Segment Start: Record extracts
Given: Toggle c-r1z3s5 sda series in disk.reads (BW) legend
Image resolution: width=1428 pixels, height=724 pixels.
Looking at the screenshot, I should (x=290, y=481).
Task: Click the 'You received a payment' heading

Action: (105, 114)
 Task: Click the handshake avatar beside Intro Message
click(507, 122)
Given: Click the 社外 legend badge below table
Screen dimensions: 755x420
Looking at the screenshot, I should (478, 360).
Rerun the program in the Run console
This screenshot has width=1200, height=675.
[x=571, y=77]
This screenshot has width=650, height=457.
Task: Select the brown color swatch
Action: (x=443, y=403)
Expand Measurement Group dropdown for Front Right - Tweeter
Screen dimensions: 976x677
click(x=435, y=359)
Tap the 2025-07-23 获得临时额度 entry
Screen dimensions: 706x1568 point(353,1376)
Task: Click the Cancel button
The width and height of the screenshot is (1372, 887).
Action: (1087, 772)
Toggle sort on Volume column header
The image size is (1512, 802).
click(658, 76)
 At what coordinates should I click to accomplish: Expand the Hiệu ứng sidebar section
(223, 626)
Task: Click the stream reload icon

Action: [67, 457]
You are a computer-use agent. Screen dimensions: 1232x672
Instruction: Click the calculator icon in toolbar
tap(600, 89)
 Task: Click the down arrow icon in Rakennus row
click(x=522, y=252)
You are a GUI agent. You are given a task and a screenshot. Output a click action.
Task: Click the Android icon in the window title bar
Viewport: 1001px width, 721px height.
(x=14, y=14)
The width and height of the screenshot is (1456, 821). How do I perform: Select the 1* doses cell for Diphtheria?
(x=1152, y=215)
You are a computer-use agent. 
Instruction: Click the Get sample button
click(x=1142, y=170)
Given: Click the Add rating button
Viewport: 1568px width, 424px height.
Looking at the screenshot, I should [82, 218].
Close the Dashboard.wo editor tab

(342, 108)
Segment End: Record extracts
:: Problem details ::
Start at the line with "Tap the 2025-07-23 获得临时额度 entry". Give that line and every line after it again, word for word, through the last line above.

:: Solved exercise ::
Tap the 2025-07-23 获得临时额度 entry
Screen dimensions: 706x1568 point(353,1376)
Task: Click the Cancel button
The width and height of the screenshot is (1372, 887).
Action: (1087, 772)
Toggle sort on Volume column header
The image size is (1512, 802).
click(658, 76)
 At what coordinates should I click to accomplish: Expand the Hiệu ứng sidebar section
(223, 626)
Task: Click the stream reload icon

Action: [67, 457]
You are a computer-use agent. Screen dimensions: 1232x672
Instruction: Click the calculator icon in toolbar
tap(600, 89)
 Task: Click the down arrow icon in Rakennus row
click(x=522, y=252)
You are a GUI agent. You are given a task and a screenshot. Output a click action.
Task: Click the Android icon in the window title bar
Viewport: 1001px width, 721px height.
(x=14, y=14)
The width and height of the screenshot is (1456, 821). How do I perform: Select the 1* doses cell for Diphtheria?
(x=1152, y=215)
You are a computer-use agent. 
Instruction: Click the Get sample button
click(x=1142, y=170)
Given: Click the Add rating button
Viewport: 1568px width, 424px height.
Looking at the screenshot, I should [82, 218].
Close the Dashboard.wo editor tab

(342, 108)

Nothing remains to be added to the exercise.